Use a single mutex across multiple goroutines

I'm trying to reduce the amount of http requests my discord bot is making.
It's reading from an API.
With the fetched data it updates an internal database and outputs the changes.
Thing is: that database is different for every server the bot is in, and that's where I'm using the go routines. But, some servers need to fetch the same data, here is where I want to reduce the http requests. Right now I'm making requests regardless if I've already fetched a character. I want to create some sort of data that could be shared between the go routines and before making a request search within this data.
I was advised to use mutex. I'm trying. Original question: Working with unbuffered channels in golang
I made a skeleton of the real code I've tried: https://play.golang.org/p/mt229ns1R8m
In this example master := make([][]map[string]interface{}, 0) is simulating the discord servers.
Chars and Chars2 would be the tracked chars for each individual server.
The char "Test" is mutual to both of them, so it should be fetched from the API only once.
It's outputing this:
[[map[Level:15 Name:Test] map[Level:150 Name:Test2]] [map[Level:1500 Name:Test3] map[Level:15 Name:Test]]]
------
A call would be made
A call would be made
A call would be made
A call would be made
Cache: [map[Level:150 Name:Test2] map[Level:15 Name:Test]]Cache: [map[Level:15 Name:Test] map[Level:1500 Name:Test3]]Done
I was expecting the output to be:
[[map[Level:15 Name:Test] map[Level:150 Name:Test2]] [map[Level:1500 Name:Test3] map[Level:15 Name:Test]]]
------
A call would be made
A call would be made
A call would be made
Cache: [map[Level:150 Name:Test2] map[Level:15 Name:Test] map[Level:1500 Name:Test3]]Done
But a new cache is being generated by every go routine. How can I fix this?

+ + + + + + +

> **OBJECTIVES**:
- 1) In the forum post about using a single mutex across goroutines, which character name does the poster say is shared by both servers' tracked lists?
- 2) Write out the part of the forum post starting with "I'm trying to" and going on through "the discord servers.".

> **INFORMATION SUPPLIED**:
+ + + + + + +

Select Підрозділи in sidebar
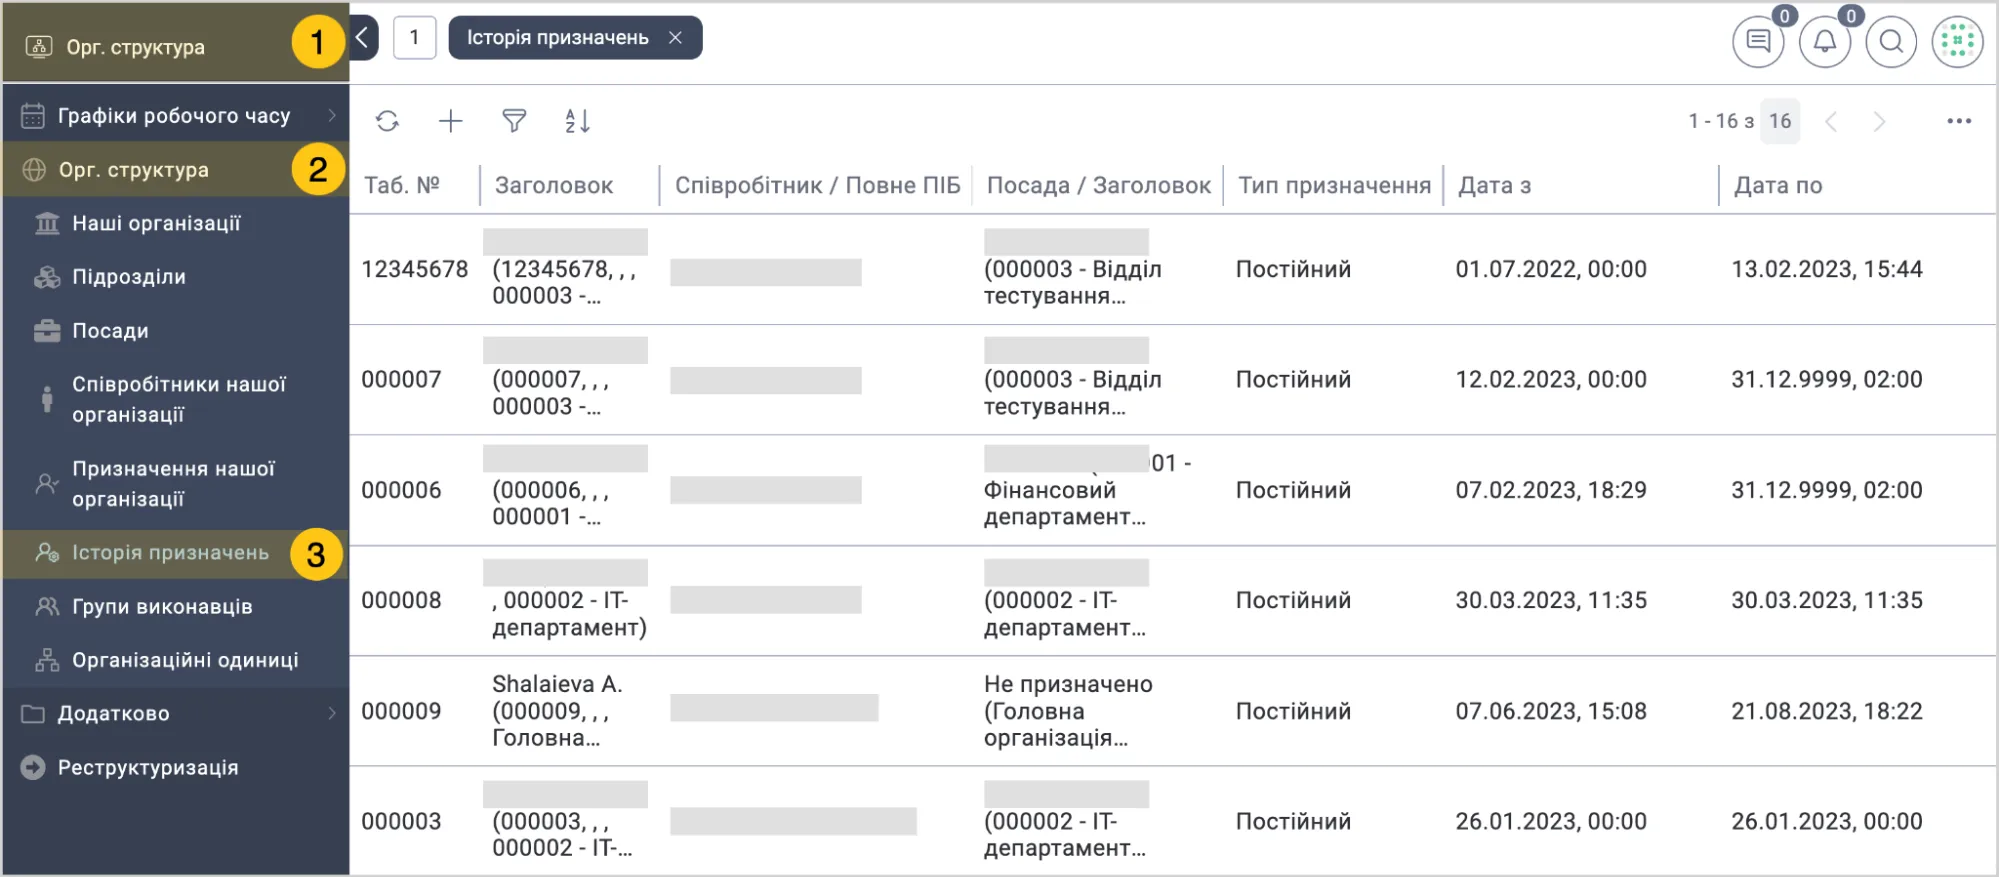 pyautogui.click(x=175, y=277)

+ + + + + + +

> **RESPONSES IN ORDER**:
- 1) "Test"

- 2)
I'm trying to reduce the amount of http requests my discord bot is making.
It's reading from an API.
With the fetched data it updates an internal database and outputs the changes.
Thing is: that database is different for every server the bot is in, and that's where I'm using the go routines. But, some servers need to fetch the same data, here is where I want to reduce the http requests. Right now I'm making requests regardless if I've already fetched a character. I want to create some sort of data that could be shared between the go routines and before making a request search within this data.
I was advised to use mutex. I'm trying. Original question: Working with unbuffered channels in golang
I made a skeleton of the real code I've tried: https://play.golang.org/p/mt229ns1R8m
In this example master := make([][]map[string]interface{}, 0) is simulating the discord servers.